Payrolling is a practice where a legal entity reports wages paid to another legal entity's employees as its own. This practice is not allowed under state and federal law.

While a few employers misreport wages to avoid paying higher tax rates, most employers misreport for the ease and benefits of consolidating their payroll. Some taxing agencies may allow for consolidating payroll. However, for unemployment purposes, employee wages must be reported under the Wisconsin Unemployment Insurance Tax Account assigned to the legal entity for which those employees perform services.

It does not matter which legal entity pays the wages or whether one legal entity reimburses another for the wages paid. The definition for determining the acting employer for unemployment tax purposes can found under Wisconsin Statute 108.065.

Why is reporting under the correct legal entity important?

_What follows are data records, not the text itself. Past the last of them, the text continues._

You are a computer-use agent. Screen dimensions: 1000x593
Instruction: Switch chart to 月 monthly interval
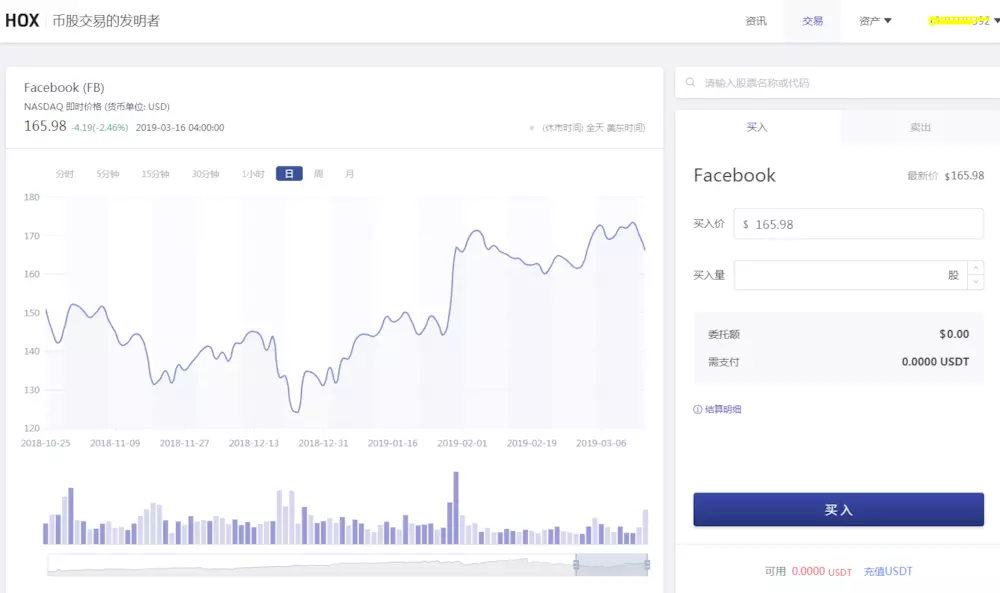pos(349,174)
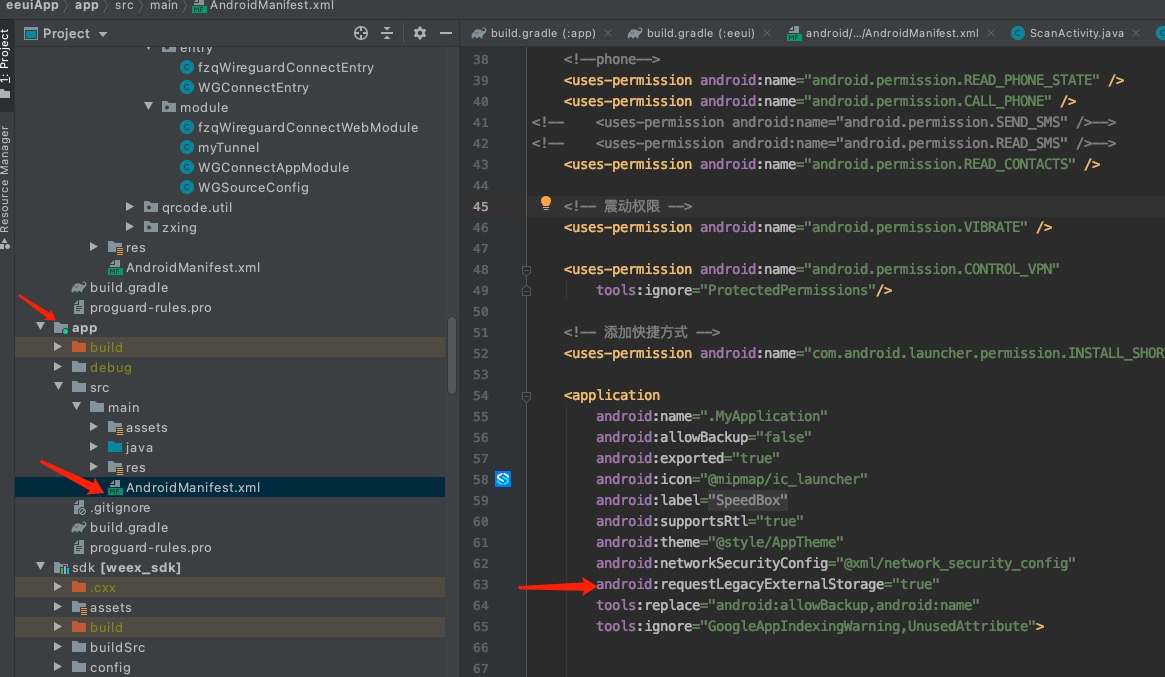This screenshot has width=1165, height=677.
Task: Hide the Project panel via minus icon
Action: tap(446, 33)
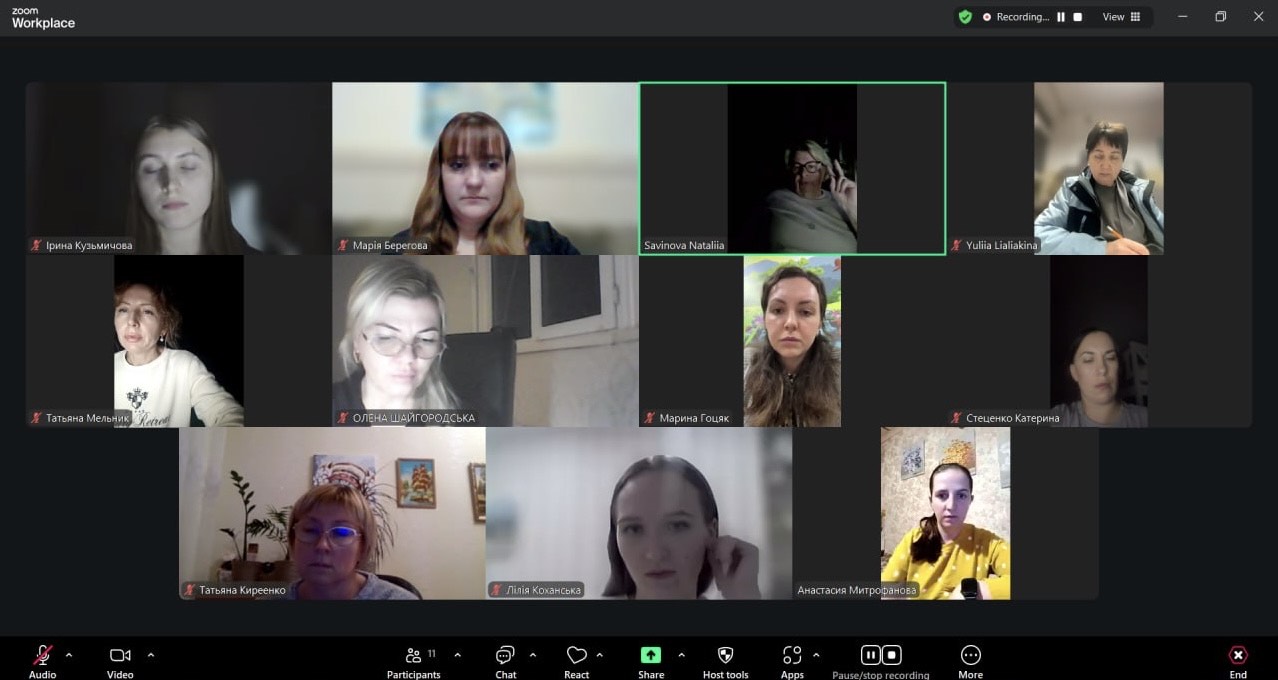Viewport: 1278px width, 680px height.
Task: Expand the video options arrow
Action: [151, 655]
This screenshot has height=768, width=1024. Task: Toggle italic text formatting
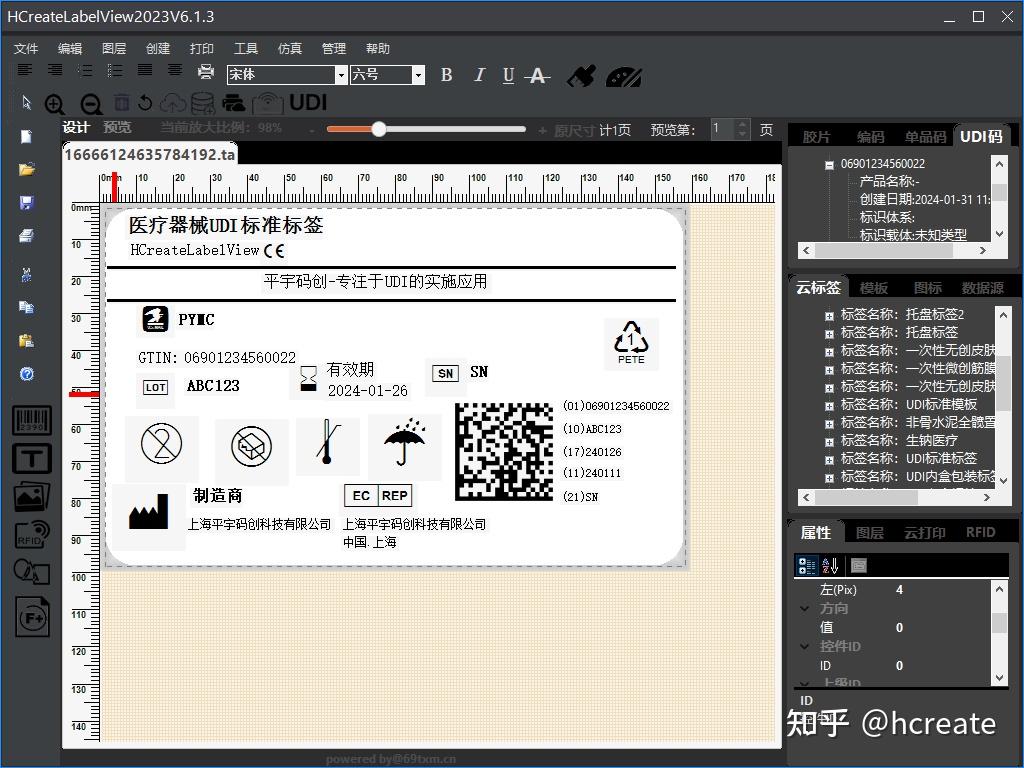(x=479, y=75)
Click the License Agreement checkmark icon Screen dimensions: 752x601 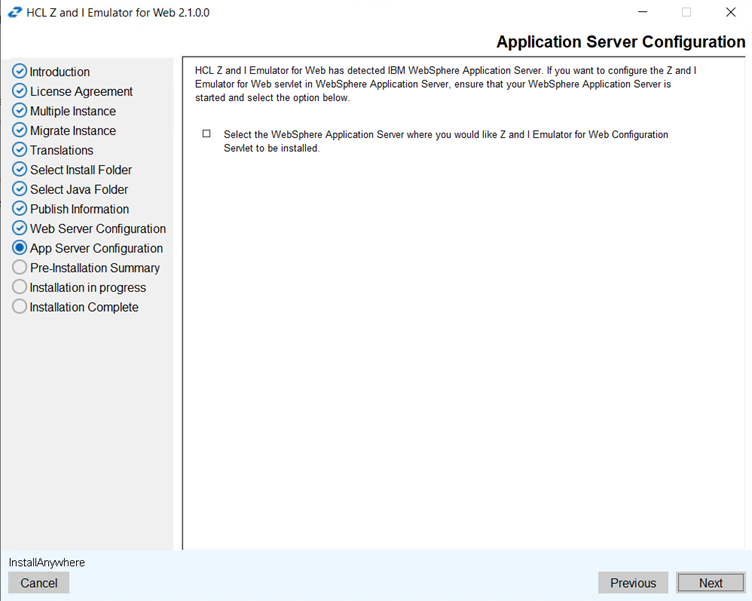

Employer tax rates are based upon experience rating of a particular business. This experience rating and tax rate information can follow the business activity if that business activity is transferred to another legal entity. In the case of payrolling, the actual business activity and assets are not transferred and therefore the experience rating cannot follow that business even if they have common ownership. Likewise, if a business is sold, the account experience cannot transfer to the new owner since the new owner did not purchase any business activity or assets belonging to the payrolling entity.

There are only a few specific situations that allow for employees performing services for one legal entity to be reported under the account of a different legal entity:

  1. Temporary Help Company
  2. Professional Employer Organization
  3. Common Paymaster (Only applies to corporations and LLCs taxed as corporations)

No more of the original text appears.